Tous les types d’interventions n’exposent pas au même risque de contact avec des fumées

Polluants biologiques

D’où proviennent ces fumées chirurgicales et quels sont les risques associés ? Une thèse de pharmacie de 2022 nous éclaire sur le sujet (2). Tous les types d’interventions n’exposent pas au même risque de contact avec des fumées. Outre l’utilisation des bistouris électriques, la colle chirurgicale et les composants en plastique ou matériaux composites peuvent causer des irritations des voies respiratoires. Dans l’air des salles d’opération, on peut aussi détecter la présence de polluants biologiques tels que des cellules intactes, des fragments de cellules (parfois cancéreuses), des cellules sanguines, fragments d’ADN viral (de virus tels que le VIH, l’HBV, l’HPV). Des bactéries provenant de fumées de laser ont même pu être cultivées : Bacillus subtilis, Staphylococcus aureus, mycobactéries, dont Mycobacterium tuberculosis. Le diamètre moyen des particules dépend de la nature de l’énergie utilisée sur les tissus : électrocoagulation (< 0,1 µm), laser (0,3 µm) et scalpels à ultrasons (0,35 à 6,5 µm).

Gène ORL et respiratoire

Le risque sur la santé de l’exposition aux fumées chirurgicales est une notion récente. Même si des chiffres alarmants sont donnés dans certaines sources, le lien de causalité entre fumées chirurgicales et maladies respiratoires n’est pas formellement prouvé. On sait néanmoins que 43,7 % des personnes travaillant en salle d’opération présentent des symptômes ORL ou respiratoires qu’ils mettent en lien avec les fumées et que 58,3 % se plaignent de gêne olfactive.

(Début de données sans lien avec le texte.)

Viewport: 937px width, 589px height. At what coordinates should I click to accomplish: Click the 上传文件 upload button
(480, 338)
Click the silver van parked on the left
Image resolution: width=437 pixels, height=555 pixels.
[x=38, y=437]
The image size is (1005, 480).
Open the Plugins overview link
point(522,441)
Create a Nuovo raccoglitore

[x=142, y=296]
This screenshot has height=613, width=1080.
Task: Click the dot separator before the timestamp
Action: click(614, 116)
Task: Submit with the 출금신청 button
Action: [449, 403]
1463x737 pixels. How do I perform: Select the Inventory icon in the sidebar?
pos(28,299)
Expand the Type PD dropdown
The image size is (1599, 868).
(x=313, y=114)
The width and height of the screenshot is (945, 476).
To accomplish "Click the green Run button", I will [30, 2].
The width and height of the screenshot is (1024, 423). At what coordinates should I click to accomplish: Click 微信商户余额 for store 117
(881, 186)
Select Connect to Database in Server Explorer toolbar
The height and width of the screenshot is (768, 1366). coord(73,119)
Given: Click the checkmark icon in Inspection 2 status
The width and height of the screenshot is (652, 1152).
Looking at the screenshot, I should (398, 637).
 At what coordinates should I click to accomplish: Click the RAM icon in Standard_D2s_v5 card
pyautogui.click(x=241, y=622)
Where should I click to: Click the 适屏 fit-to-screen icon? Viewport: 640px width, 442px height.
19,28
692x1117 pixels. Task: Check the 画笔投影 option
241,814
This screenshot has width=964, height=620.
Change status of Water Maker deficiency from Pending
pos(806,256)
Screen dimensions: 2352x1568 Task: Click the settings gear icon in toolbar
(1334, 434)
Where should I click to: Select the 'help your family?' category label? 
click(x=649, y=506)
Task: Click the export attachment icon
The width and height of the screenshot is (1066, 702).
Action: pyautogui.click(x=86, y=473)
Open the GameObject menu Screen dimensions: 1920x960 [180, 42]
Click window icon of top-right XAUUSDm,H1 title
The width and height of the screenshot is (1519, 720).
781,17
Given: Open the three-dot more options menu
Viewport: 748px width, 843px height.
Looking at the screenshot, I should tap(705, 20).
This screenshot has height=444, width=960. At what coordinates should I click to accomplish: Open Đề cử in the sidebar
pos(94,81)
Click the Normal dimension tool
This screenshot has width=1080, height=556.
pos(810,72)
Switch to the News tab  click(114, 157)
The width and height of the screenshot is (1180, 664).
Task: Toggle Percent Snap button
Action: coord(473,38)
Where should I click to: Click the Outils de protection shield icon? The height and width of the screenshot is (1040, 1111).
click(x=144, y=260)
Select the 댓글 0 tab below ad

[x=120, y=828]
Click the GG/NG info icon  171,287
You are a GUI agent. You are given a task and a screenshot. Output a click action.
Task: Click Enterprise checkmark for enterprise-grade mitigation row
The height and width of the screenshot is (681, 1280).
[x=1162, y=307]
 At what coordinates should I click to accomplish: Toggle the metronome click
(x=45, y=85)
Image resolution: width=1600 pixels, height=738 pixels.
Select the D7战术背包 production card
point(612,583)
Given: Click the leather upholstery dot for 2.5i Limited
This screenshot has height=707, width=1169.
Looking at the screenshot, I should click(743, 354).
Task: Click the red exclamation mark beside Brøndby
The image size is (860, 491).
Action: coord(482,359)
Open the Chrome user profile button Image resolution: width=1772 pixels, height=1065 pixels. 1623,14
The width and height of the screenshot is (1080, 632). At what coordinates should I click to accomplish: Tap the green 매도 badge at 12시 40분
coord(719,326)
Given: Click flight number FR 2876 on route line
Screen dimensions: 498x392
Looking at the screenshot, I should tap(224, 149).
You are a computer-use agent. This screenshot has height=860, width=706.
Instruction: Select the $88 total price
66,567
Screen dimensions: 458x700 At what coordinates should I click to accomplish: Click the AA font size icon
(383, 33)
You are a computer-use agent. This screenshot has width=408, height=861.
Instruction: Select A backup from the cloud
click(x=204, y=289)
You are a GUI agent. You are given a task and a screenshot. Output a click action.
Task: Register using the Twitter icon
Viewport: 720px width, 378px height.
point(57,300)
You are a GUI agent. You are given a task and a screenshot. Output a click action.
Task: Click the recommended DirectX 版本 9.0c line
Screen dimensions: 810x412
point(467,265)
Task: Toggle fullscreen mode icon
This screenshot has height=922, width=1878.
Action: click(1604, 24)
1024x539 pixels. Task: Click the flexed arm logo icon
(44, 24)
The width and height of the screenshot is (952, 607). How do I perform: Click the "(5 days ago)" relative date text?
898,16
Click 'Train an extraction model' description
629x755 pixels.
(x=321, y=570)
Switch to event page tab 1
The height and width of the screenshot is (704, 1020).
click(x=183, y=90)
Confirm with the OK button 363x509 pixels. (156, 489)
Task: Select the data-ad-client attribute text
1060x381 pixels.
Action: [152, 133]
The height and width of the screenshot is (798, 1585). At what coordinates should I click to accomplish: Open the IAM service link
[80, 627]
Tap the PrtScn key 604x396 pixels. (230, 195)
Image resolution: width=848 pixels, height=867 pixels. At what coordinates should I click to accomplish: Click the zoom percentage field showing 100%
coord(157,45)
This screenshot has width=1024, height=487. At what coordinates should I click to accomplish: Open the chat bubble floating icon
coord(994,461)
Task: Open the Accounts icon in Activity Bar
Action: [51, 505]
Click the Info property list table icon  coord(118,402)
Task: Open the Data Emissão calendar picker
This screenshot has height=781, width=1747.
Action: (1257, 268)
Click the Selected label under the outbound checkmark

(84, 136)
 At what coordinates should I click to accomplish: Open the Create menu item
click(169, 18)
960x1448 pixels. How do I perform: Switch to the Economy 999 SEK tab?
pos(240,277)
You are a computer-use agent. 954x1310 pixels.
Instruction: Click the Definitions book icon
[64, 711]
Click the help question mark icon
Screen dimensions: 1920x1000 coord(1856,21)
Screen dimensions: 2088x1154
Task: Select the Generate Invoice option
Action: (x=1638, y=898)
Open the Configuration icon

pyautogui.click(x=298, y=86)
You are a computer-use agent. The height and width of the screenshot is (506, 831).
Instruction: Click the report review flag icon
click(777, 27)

Plus préoccupante, la transmission virale lors d'interventions chirurgicales est un risque potentiel pour le personnel du bloc opératoire et cette question s’est posée en particulier dans le contexte pandémique du Covid. En effet, l'ADN viral peut être aérosolisé que ce soit pendant les procédures chirurgicales ouvertes ou laparoscopiques. Parmi ces risques de transmission virale, celui lié au papillomavirus reste le plus documenté et le plus décrit dans la littérature en particulier du fait de l’utilisation croissante de lasers dans le traitement des infections à HPV. La question d’une éventuelle transmission du VIH ou du VHB au cours de procédures entraînant une forte aérosolisation s’est posée dans les années 1990. Mais aucun cas n’a été formellement décrit. En 2020, au plus fort de la première vague de Covid, le Haut Conseil de la santé publique (HCSP) recommandait un renforcement de l’aération des locaux et de la maintenance des systèmes de ventilation/climatisation (en particulier de leurs filtres).

Des normes depuis 2013

C’est surtout en raison de la présence dans les fumées de polluants organiques (en particulier des hydrocarbures aromatiques comme le benzène et le toluène, de l’acide cyanhydrique, de l’aldéhyde formique et des hydrocarbures aromatiques polycycliques) ainsi que des polluants inorganiques (comme du dioxyde de carbone, du monoxyde de carbone, des oxydes de soufre et d’azote, de l’ammoniac) que des mesures de protection de la santé des personnels ont été mises en place. Outre le port de masques, des systèmes de filtration d’air équipent toutes les salles d’opération (en participant par ailleurs à la prévention de l’aérobiocontamination). La norme NFS 90-351 de 2013 (3) précise les exigences de sécurité sanitaire pour la conception, la construction, l’exploitation, la maintenance, le contrôle et l’utilisation des installations de traitement et de maîtrise de la qualité de l’air dans les établissements de santé, détaille la SF2H.

Les soignants des blocs opératoires sont-ils désormais bien protégés ? On peut en douter : à ce jour, en France, aucun programme de prévention spécifique n’est appliqué en routine. Aucune surveillance médicale préventive n’est mise en place visant spécifiquement le dépistage des maladies liées aux fumées chirurgicales.  

(1) Qualité de l’air au bloc opératoire et autres secteurs interventionnels. Recommandations SF2H de 2015.

(2) Serville C. Risques liés aux fumées chirurgicales : état des lieux des connaissances et moyens de prévention au bloc opératoire. Thèse Faculté de Pharmacie de Grenoble 2022.